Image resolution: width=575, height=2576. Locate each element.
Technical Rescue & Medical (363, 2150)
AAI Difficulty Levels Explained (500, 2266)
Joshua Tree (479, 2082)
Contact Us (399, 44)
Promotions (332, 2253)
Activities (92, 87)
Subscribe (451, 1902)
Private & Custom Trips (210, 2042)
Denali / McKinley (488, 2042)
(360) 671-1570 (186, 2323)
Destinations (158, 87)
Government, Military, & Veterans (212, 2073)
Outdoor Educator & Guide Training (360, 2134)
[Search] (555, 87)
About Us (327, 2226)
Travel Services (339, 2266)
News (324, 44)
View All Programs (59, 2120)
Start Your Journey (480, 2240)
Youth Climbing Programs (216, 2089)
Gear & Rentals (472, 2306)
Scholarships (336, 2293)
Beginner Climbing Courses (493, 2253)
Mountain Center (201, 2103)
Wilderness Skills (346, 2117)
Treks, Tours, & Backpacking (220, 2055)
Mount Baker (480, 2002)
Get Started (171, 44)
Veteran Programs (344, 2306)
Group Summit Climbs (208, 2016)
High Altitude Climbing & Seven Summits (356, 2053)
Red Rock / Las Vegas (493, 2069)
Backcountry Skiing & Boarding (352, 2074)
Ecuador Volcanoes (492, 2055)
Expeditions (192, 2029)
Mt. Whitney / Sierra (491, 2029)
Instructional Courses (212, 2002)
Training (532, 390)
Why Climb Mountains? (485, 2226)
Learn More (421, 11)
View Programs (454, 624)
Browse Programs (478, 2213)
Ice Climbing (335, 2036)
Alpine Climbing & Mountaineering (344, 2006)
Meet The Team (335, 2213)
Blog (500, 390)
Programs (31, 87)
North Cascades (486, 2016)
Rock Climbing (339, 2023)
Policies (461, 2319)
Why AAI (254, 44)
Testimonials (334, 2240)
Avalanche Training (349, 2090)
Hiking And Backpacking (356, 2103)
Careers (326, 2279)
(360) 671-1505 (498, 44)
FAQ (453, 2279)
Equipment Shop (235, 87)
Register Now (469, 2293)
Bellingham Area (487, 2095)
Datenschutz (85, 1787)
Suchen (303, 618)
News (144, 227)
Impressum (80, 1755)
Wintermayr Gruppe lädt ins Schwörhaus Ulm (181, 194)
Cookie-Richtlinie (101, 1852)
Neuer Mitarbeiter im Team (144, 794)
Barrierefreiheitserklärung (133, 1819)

## Assigned task
"Wintermayr Gruppe lädt" marks the first line to print; reproduce that line and every line after it through the end of the listing above.

## Answer to the problem
Wintermayr Gruppe lädt ins Schwörhaus Ulm (181, 194)
Cookie-Richtlinie (101, 1852)
Neuer Mitarbeiter im Team (144, 794)
Barrierefreiheitserklärung (133, 1819)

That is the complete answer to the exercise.